SoBi Hamilton Station MapSoBi Hamilton Station Map, image courtesy of SoBi Hamilton

So how could Metrolinx figure in all of this? One of Metrolinx's primary goals is to create "an integrated, regional transportation system". 'Integrated' is the key word there, because while advances such as Presto and co-fare agreements have been made on the public transit side of things, the BikeShare landscape very much resembles the old, fractured world of municipal fiefdoms. Having Metrolinx assume control of BikeShare systems across the GTHA would solve many of the issues listed above, and would compound many of the benefits.

  1. Expandability: Should these BikeShare services be brought under the Metrolinx umbrella, they would have access to a far larger pool of funding for capital expansion than under the existing municipally-funded model. They would no longer be viewed as an accessory service, but as a key component of a regional transportation system, catering to both short distance commuting and to recreational trip patterns.
  2. Increased GO Focus: While the GTHA's current BikeShare systems are focused primarily on serving urban commute and recreational patterns, one advantage that bringing BikeShare under Metrolinx could offer is a new opportunity to expand this service into a new role - increasing access to GO stations.

    Metrolinx-operated BikeShare stations could be installed at key locations within a 1 to 2 km radius of select GO stations, and would provide passengers with active transportation access to those stations. The goal of this service wouldn't be so much to break even, but rather to offer an active transportation alternative to driving to the GO station. When you consider that the average parking space in a GO parking structure costs over $39,000 to build (yes, that's per space), and maintenance costs of $100 per space per year for surface and $200 per space per year in parking structures, the expense of operating a BikeShare system should not be seen as an additional expense, but rather as an alternative expense.

    Such a shift would allow Metrolinx to expand into markets which currently do not have BikeShare operations, such as Brampton, Burlington, and Port Credit. In each of these locations, the GO stations are either located within their downtown area or a short cycle away. This geographic convenience could be useful for both daily commuters (those who wish to live in these downtowns but work in a place like Downtown Toronto), and for leisure trips.

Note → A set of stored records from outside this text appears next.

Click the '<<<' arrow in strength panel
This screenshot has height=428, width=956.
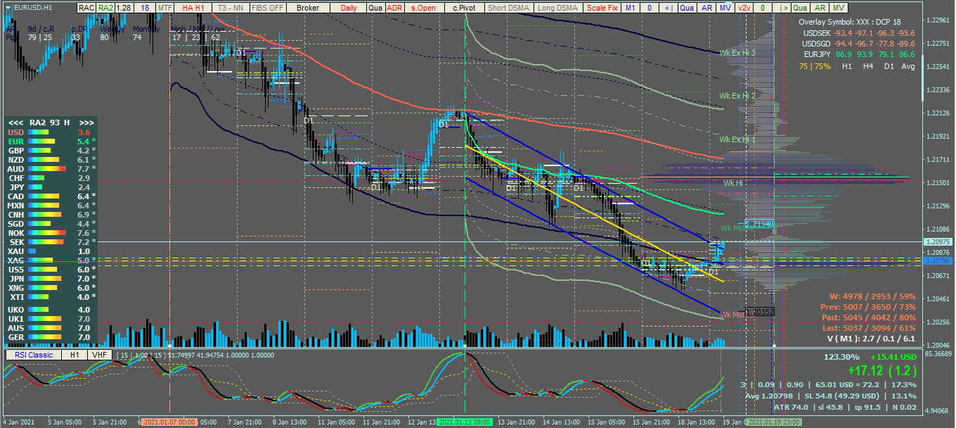15,122
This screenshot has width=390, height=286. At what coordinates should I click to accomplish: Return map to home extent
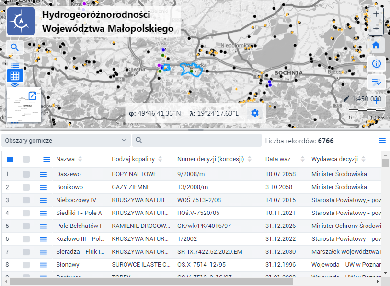(376, 45)
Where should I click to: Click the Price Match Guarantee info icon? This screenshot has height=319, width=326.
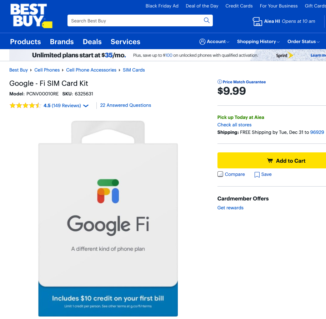click(x=219, y=82)
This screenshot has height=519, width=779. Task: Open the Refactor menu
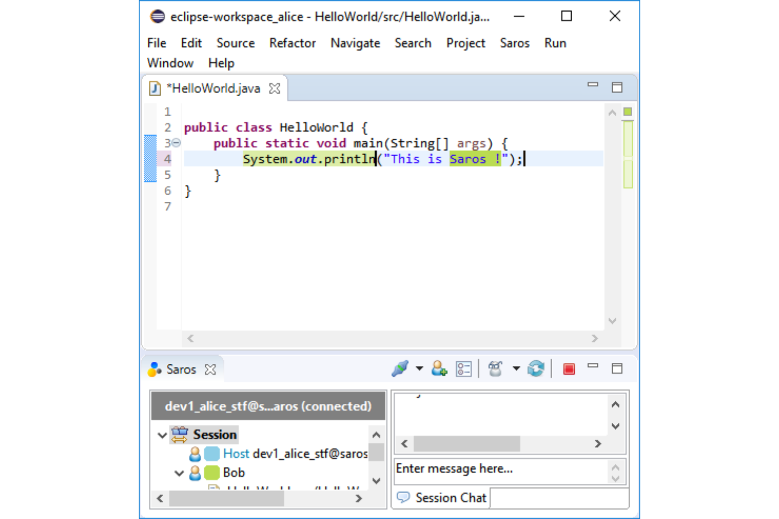tap(292, 43)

  3. Presto Integration: Should BikeShare Services be uploaded to Metrolinx, Presto could become the defacto method with which people access these services. Whether it be pay-per-use with Presto's existing ePurse, or by purchasing a monthly or yearly pass in the same way that one does today for a transit agency, such a move would allow anyone who currently has a Presto card to access any BikeShare service across the GTHA, significantly lowering the barrier to entry.

    Additionally, co-fare arrangements between BikeShare and transit providers could be established, similar to existing co-fare arrangements. For example, if someone taps out a BikeShare bike and then 20 minutes later taps onto a GO Train, the bike rental fee can be either completely or partially deducted from the GO fare. This would provide incentive for people to use this service as a way of getting to the stations, instead of driving.

  4. Regional Integration: In addition to integrating how people would pay for the service, a key component of a Metrolinx upload would be a harmonization of how people wouldn't pay for it. Specifically, that a pass holder in Hamilton would be able to rent a bike in Toronto using the same monthly/yearly pass, and would be able to access Toronto BikeShare stations in the exact same way that someone who lives in Toronto and purchased a pass there would. Conversely, someone from Toronto would be able to take the GO Train to Hamilton on the weekend and use their pass to rent a bike to cycle the Bruce Trail if they so desired.

The potential for BikeShare as an important component of the regional transportation system is clear. However, as demonstrated above, the current patchwork model is holding BikeShare back from becoming what it could be.